Conclusion
Our results showed that the elevation of total-α2-PI levels in VTE is caused by the elevation of NPB-α2-PI levels. Elevated sFAP level or p.Arg6Trp polymorphism alone did not influence VTE risk. However, an interaction can be detected between the polymorphism and high sFAP levels.
Methods
Two hundred and eighteen patients with venous thromboembolism (VTE) and the same number of age and sex-matched healthy controls were enrolled. Total-α2-PI, PB-α2-PI and NPB-α2-PI antigen levels, α2-PI activity, sFAP antigen levels and p.Arg6Trp polymorphism were investigated.
Results
Total-α2-PI and NPB-α2-PI levels were significantly elevated in VTE patients, while PB-α2-PI levels did not change.
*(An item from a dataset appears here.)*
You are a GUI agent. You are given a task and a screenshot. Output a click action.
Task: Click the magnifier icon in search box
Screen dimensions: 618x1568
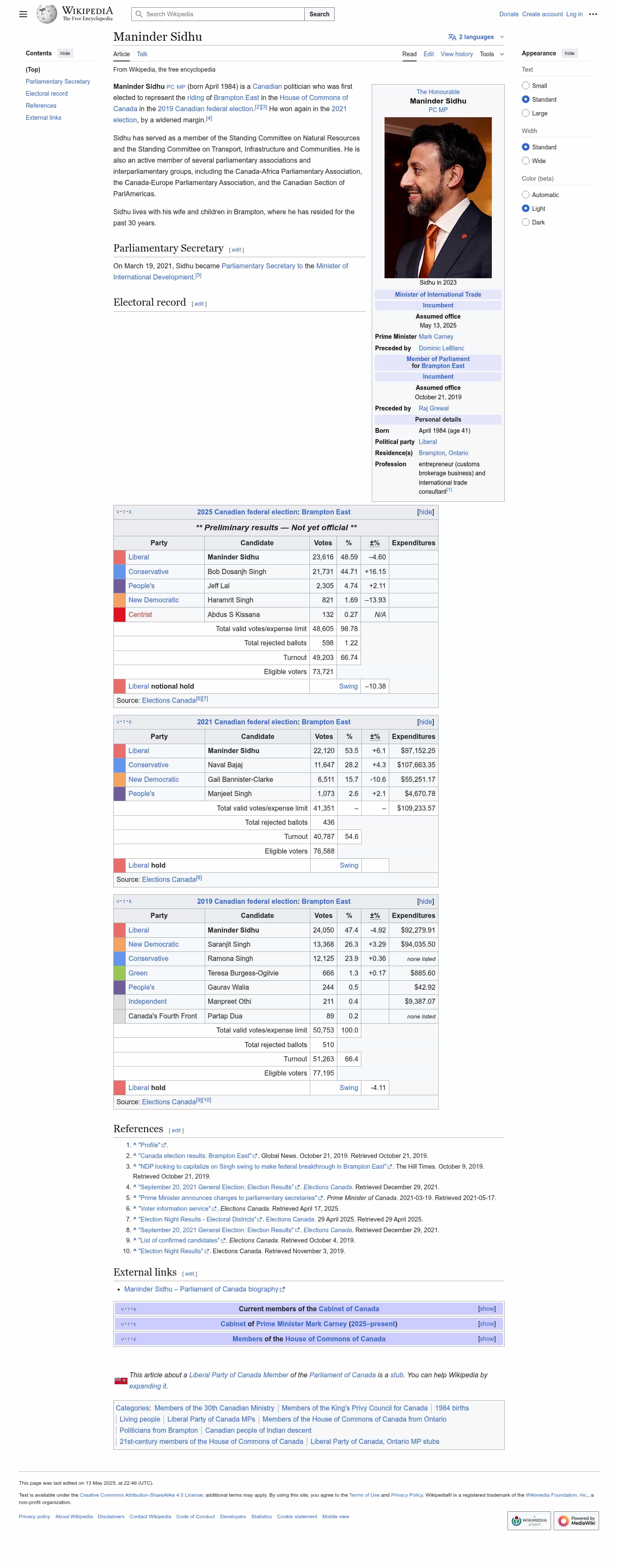pyautogui.click(x=139, y=14)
Elevated NPB-α2-PI levels independently associated with VTE risk (adjusted OR: 9.868; CI: 4.095-23.783). Soluble FAP levels were significantly elevated in the VTE group, however, elevated sFAP levels did not show a significant association with VTE risk. The α2-PI p.Arg6Trp polymorphism did not influence VTE risk, however, in the case of elevated sFAP levels the carriage of Trp6 allele associated with lower VTE risk.